2d) Reinforce provider initiated counseling and testing (PICT) as a regular part of all out patient services.
2f) Continue to improve patient record/data collection, working with TPDF HQ and facility staff to collect,
record and analyze data to inform improvement of services.
2g) Monitor quality of services at the hospitals through linkages with regional supportive supervisory teams
and Lugalo Hospital as well as through quarterly TPDF ART meetings (attended by all chief ART staff).
2h) Monitor services at the 28 health centers based at military camps, including border camps, through four
mobile centers consisting of a team of a clinician, nurse counselor, and a lab technician.
3) Ensure proper lab capacity is developed at all eight hospitals for patient monitoring and OI diagnostics.
3a) Provide CD4 equipment to the five remaining hospitals.
3b) Provide standard operating procedures and training in QA/QC; 3c) Train technicians in proper
equipment maintenance.
3d) Procure lab reagents and consumables when not available through central mechanisms.
LINKAGES:
All HIV-infected patients will be referred for further evaluation and qualification for TB treatment within each
facility. Linkages will be strengthened with Prevention activities under the TPDF Program, including
promotion and counseling of preventive measures for HIV+, PITC, C&T, PMTCT, TB/HIV and OVC. Formal
referrals will be established from the health centers to TPDF hospitals or public regional and district
hospitals for CD4, TB testing and complications. PAI will ensure linkages with organizations of women living
in the barracks for home-based support and adherence counseling. For clients in the surrounding
communities, linkages will developed with existing local NGOs operating in those communities to ensure a
continuum of care. PAI will continue to collaborate with Regional and District Health Management teams
and with USG treatment partners for supportive supervision purposes, and technical assistance.
CHECK BOXES:
The areas of emphasis will include initial and refresher training, infrastructure improvement, providing
equipment and drugs, HBC services and community support to accomplish the much-needed continuum of
care in the TPDF program.
M&E
PAI will continue to support the district and regional teams with supportive supervision visits to monitor the
collection of data, and the continued on-site training of facility staff.

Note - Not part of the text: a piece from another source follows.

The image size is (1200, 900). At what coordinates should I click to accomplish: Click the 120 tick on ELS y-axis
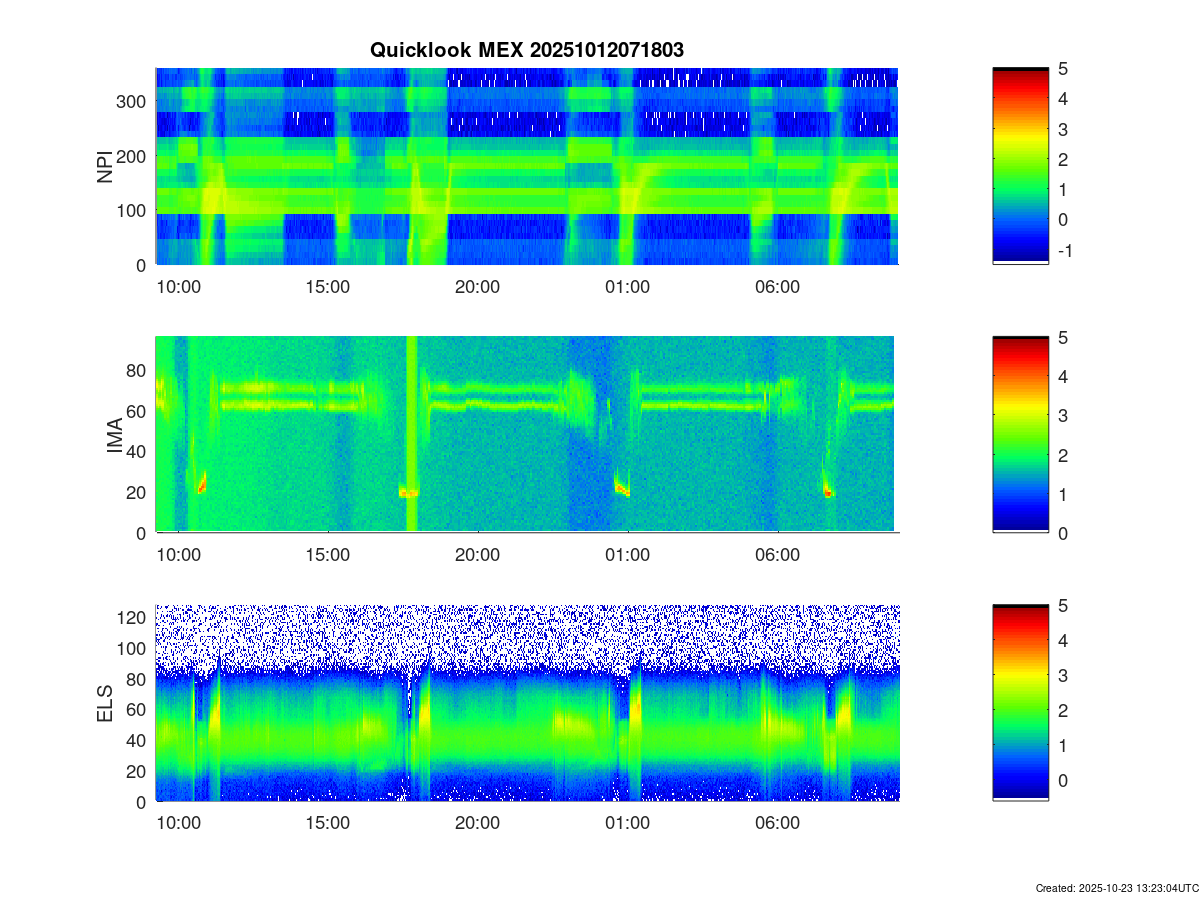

Data will be collected both electronically and by paper-based tools. PAI will work with the MOHSW in rolling
out the revised the patient-based registers (paper based and electronic) to all TPDF ART facilities across
Tanzania. All sites will have laptops with a database and output functions as developed by University
Computing Center (UCC )for the NACP. To that end, PAI, in collaboration with UCC, will train 66 health care
workers, develop SOPs and provide supportive supervision to 33 facilities. Data will be used for patient and
program monitoring purposes. PAI will continue to promote the synthesis and use of data by facility staff,
Activity Narrative: and strengthen its use for decision-making for facilities and the district and regional management teams.